El ocupante de la sexta celda se había desmayado, y Tatiana le dio sales para reanimarlo. Karolich se había alejado para abrir la siguiente puerta. Cuando el preso de la celda número seis recuperó la conciencia, Tatiana le dio un vaso de agua y salió al corredor.

Oyó la voz burlona de Karolich en la celda número siete:

– ¿Cómo está mi preso favorito?

– Vete a la mierda -fue la respuesta.

A Tatiana empezaron a temblarle las rodillas.

Salió al corredor y fue hacia la puerta de la siguiente celda, un cuarto largo y estrecho con un desnivel central. Delante de Tatiana, a unos cinco metros, debajo de un ventanuco por el que no entraba nada de luz, tumbado sobre un lecho de paja, estaba Alexander.

El silencio invadió la celda y cayó sobre el rostro y los hombros de Tatiana. Sin aliento, con el corazón en vilo, miró al preso flaco y barbudo y esposado, vestido con unos pantalones oscuros y una camisa blanca manchada de sangre. Tatiana soltó el maletín y se llevó la mano a la cara para ahogar un gemido.

– Sí, ya lo sé. Es el peor de todos, enfermera -declaró Karolich-. Nos trae locos, pero ya no sabemos qué hacer con él.

En el momento en que se abrió la puerta de la celda y entró un chorro de luz, Alexander estaba durmiendo. Mejor dicho, tenía los ojos cerrados, había soñado y creía que dormía. Llevaba dos días sin comer porque detestaba que le dejaran el cuenco en el suelo, como si fuera un perro. Pero había estado considerando la posibilidad de decidirse a probar algo.

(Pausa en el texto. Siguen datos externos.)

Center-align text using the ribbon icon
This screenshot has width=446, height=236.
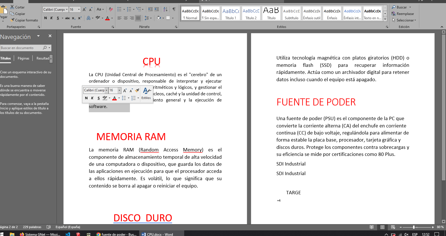click(126, 18)
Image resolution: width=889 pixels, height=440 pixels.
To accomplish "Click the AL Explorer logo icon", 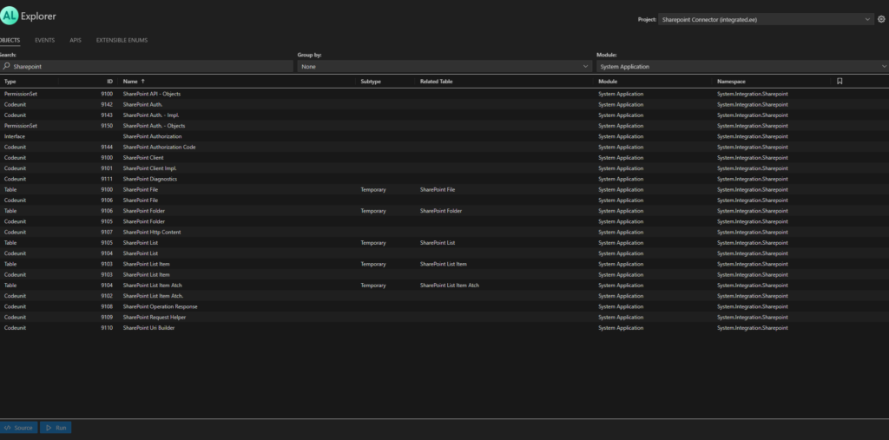I will (10, 16).
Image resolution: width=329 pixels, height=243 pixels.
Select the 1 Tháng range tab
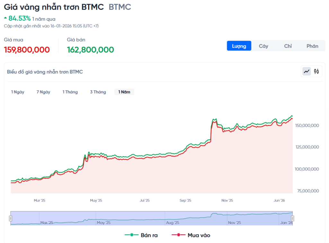pyautogui.click(x=70, y=92)

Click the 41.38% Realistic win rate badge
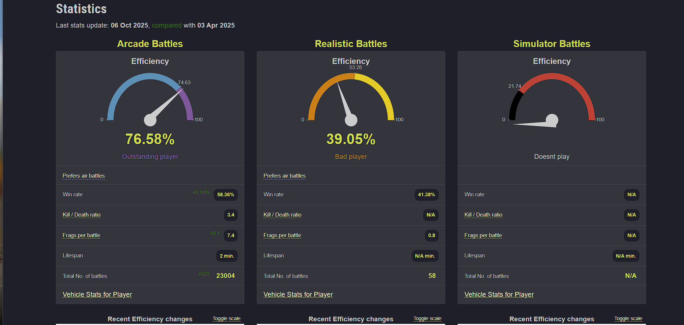pos(426,194)
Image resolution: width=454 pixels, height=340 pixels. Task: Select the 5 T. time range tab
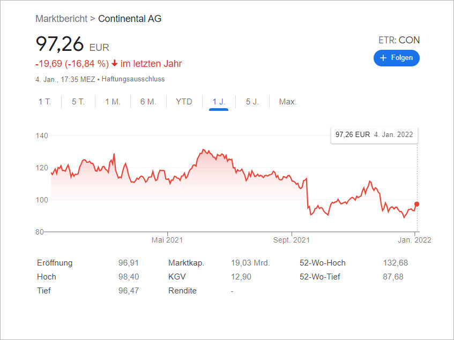pyautogui.click(x=78, y=102)
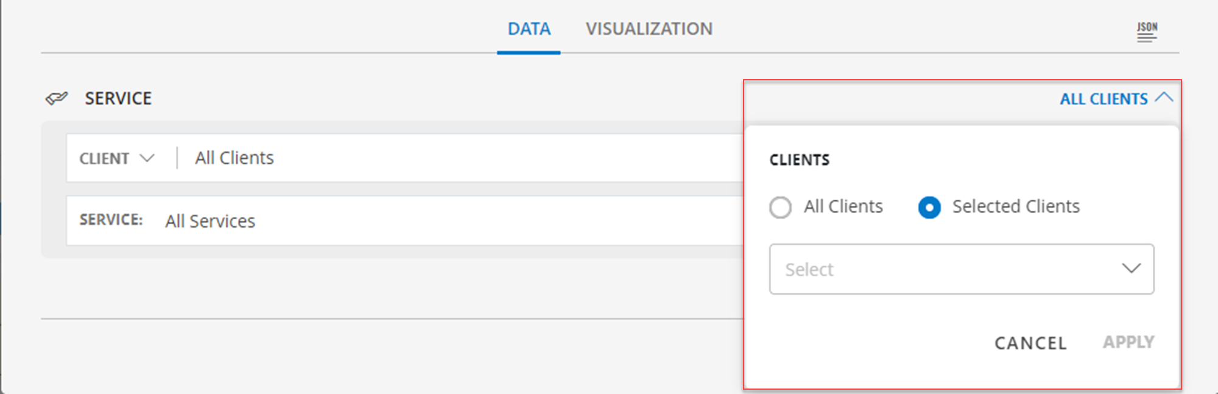Screen dimensions: 1218x394
Task: Click the service tag icon
Action: point(58,97)
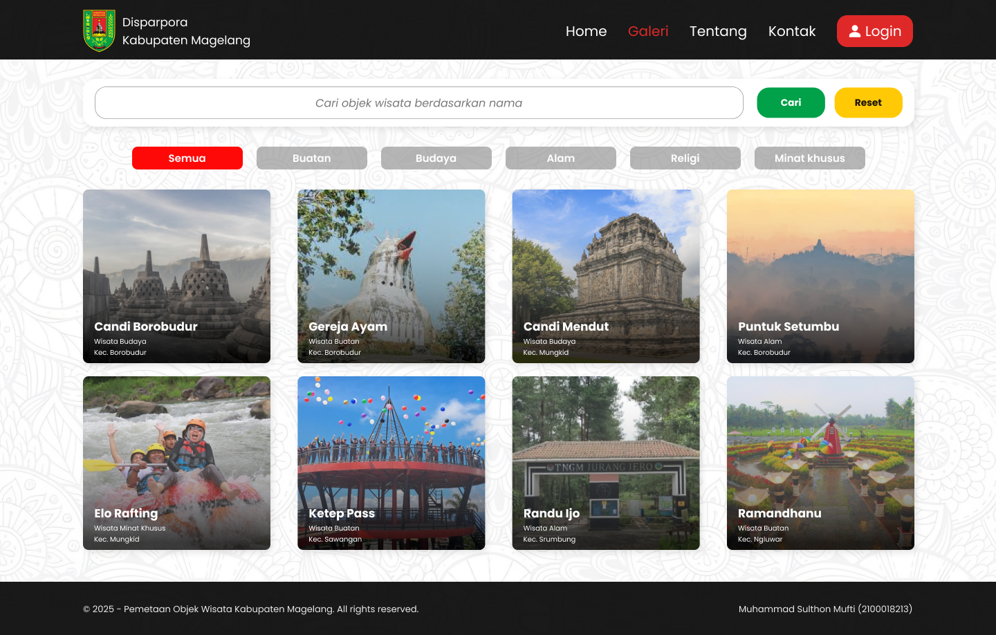View the Gereja Ayam attraction
The height and width of the screenshot is (635, 996).
coord(391,275)
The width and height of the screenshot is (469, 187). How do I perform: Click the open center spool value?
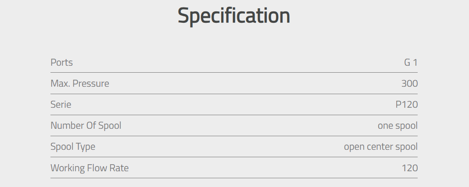381,147
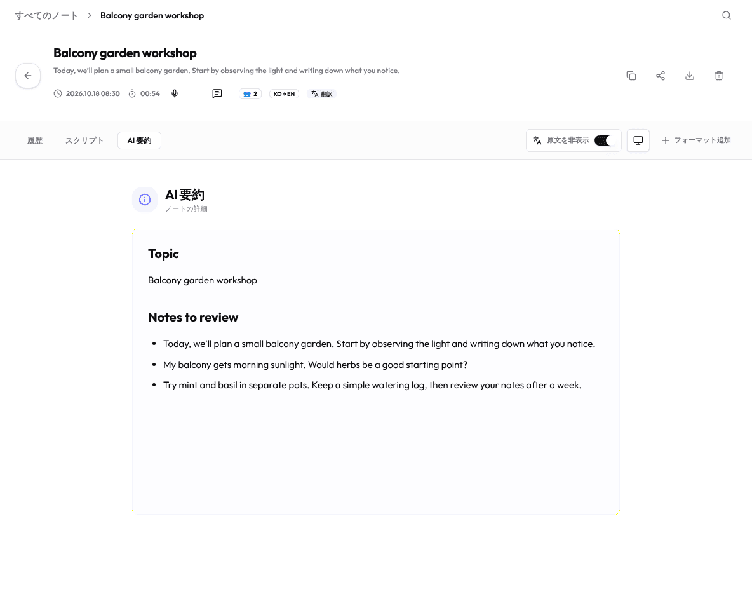Click the 翻訳 translation chip
Image resolution: width=752 pixels, height=610 pixels.
(321, 94)
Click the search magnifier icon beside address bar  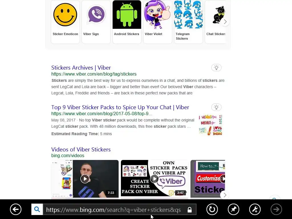(37, 209)
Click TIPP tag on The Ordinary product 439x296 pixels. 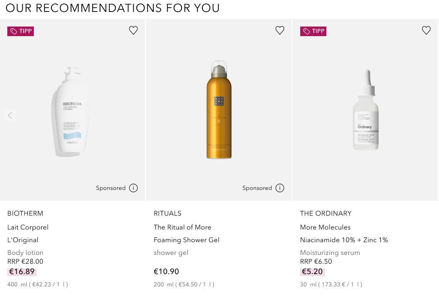(x=313, y=31)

Estaba rabioso consigo mismo. El último intento de fuga había estado muy cerca del éxito, pero no había funcionado. Había aprovechado el momento en que un celador vestido de paisano había acudido a la enfermería para llevar material sanitario. Normalmente, el celador entraba y salía del campo sin mostrar ninguna acreditación; se limitaba a saludar con un gesto a los centinelas, que lo saludaban también y le abrían el portón. ¿Podía haber un modo más sencillo de escapar? Alexander tenía las costilla rotas y llevaba tres semanas en la enfermería. Dejó al hombre sin conocimiento, lo desnudó y lo encerró en un armario, se puso su ropa y se acercó caminando al portón, saludando con la mano a los vigilantes. Uno de ellos bajó a abrir, pero ninguno se fijó en su cara.

Alexander se despidió de ellos agitando la mano y echó a andar.